The Story


Learn about the determined men and women who either enlisted in the U.S. Army Air Corps or served as civilian support staff in the “Tuskegee Experience.”

Three government initiatives occurred between 1938 and 1940 that were instrumental in paving the way for blacks to participate in the nation’s defense and to become military pilots.

 1.)On December 27, 1938, President Roosevelt announced an experimental civilian pilot training program. That experimental program, which began in early 1939, involved 330 openings at thirteen colleges, none of which were black.  On January 12, 1939, President Roosevelt asked Congress to pass legislation to authorize a permanent Civilian Pilot Training (CPT) Program.  The Civilian Pilot Training Act of 1939 was passed on June 27 1939, and funds were appropriated for it in August.  The legislation included a provision that had been inserted by Representative Everett Dirksen which called for the program not to exclude anyone on the basis of race.  Most of the colleges and universities that took part in the permanent CPT program beginning in 1939 were white, or predominantly white, but six black colleges also took part.  A handful of Black CPT students attended predominantly white universities in the Northeast and Midwest.

2.)In 1940, Congress passed the Selective Service and Training Service Act, which was signed into law by President Franklin Roosevelt on September 16, 1940. This act, which was also known as the Burke-Wadsworth Bill, was the first peace-time draft in U.S. history. It required all American males between the ages of twenty-one and thirty-five to register for the draft. The final version of the bill contained two provisions, 3(a) and 4(a), which spoke to the discrimination question:

  1. Section 3(a) stated – “Within the limits of the quota determined…Any person regardless of race or color…shall be afforded an opportunity to volunteer for induction.”

  2. Section 4(a) stated – “In the selection and training of men under this Act, and in the interpretation and execution of the provision of this Act, there shall be no discrimination against any person on account of race or color.”

3.)That same year, the War Department announced that the Civil Aeronautics Authority, in cooperation with the U.S. Army, would begin development of “colored personnel” for the aviation service. This paved the way for blacks to train as pilots and vital support personnel.

Individuals came from every part of the country. Each one of them possessed a strong personal desire to serve the United States of America to the best of their ability.

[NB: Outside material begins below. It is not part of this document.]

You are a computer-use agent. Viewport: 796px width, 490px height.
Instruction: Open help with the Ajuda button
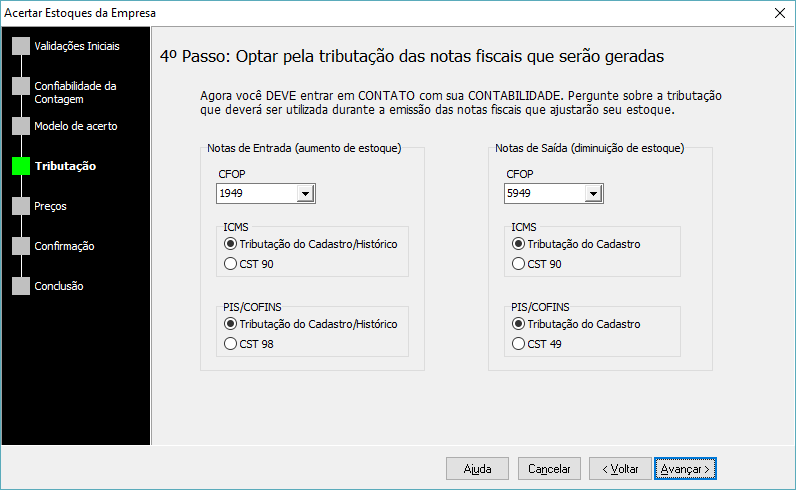click(477, 469)
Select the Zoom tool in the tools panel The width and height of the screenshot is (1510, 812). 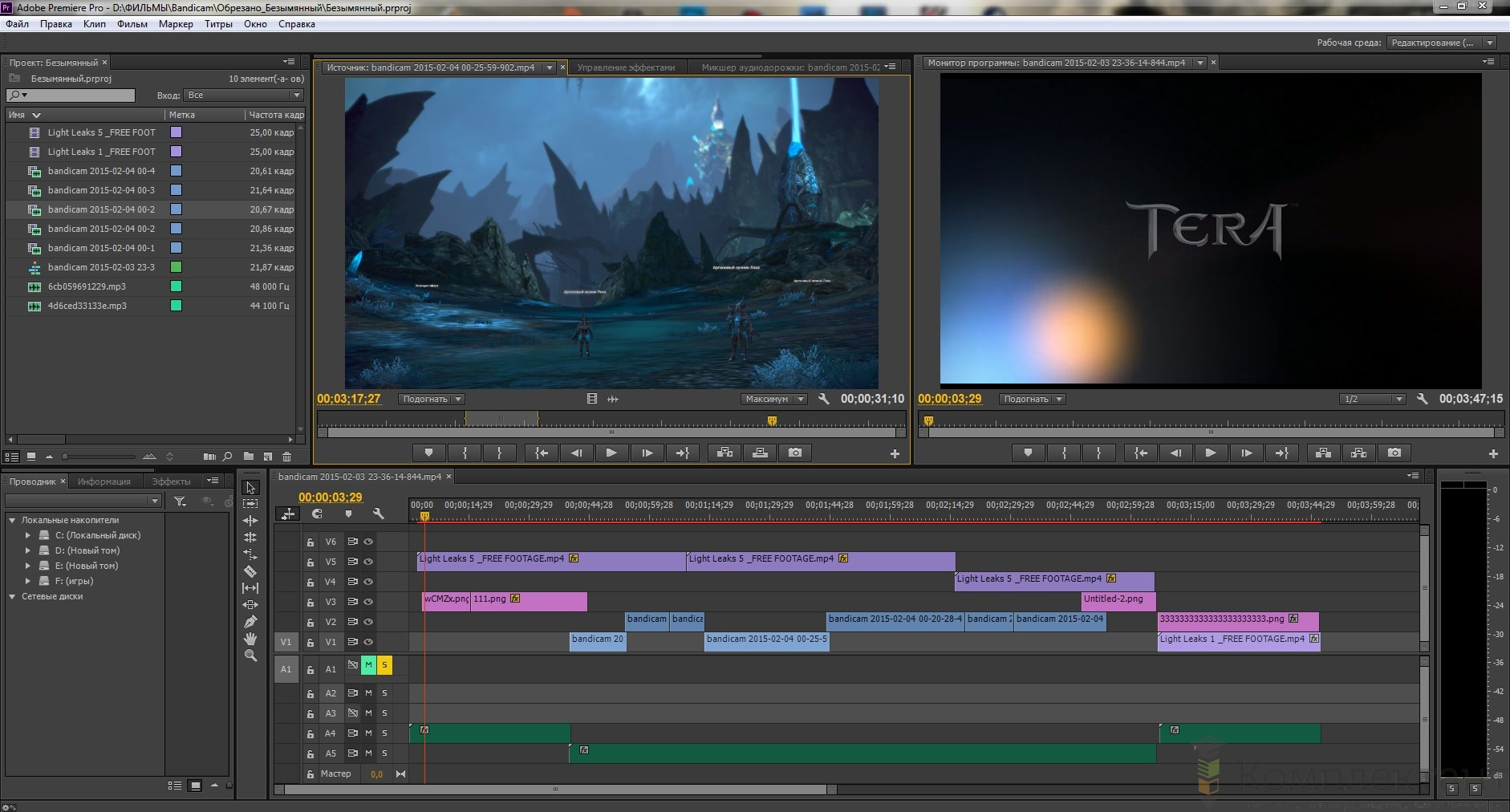coord(250,656)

The first aviation class of 13 cadets began July 19, 1941, with ground school training covering subjects such as meteorology, navigation, and instruments.  Basic flying training consisted of both ground school and flying training in military aircraft. The Air Corps provided aircraft, textbooks, pilot and mechanic uniforms, and parachutes. Tuskegee Institute furnished the facilities for the aircraft and personnel.

Successful cadets then transferred to the segregated Tuskegee Army Air Field (TAAF) to complete the Army Air Corps pilot training. The Army Air Corps (Army Air Forces) provided facilities, equipment and supplies for men and planes at TAAF, the largest of the flying training bases. Lt. Col. Noel F. Parrish served as the base commander from 1942 to 1946.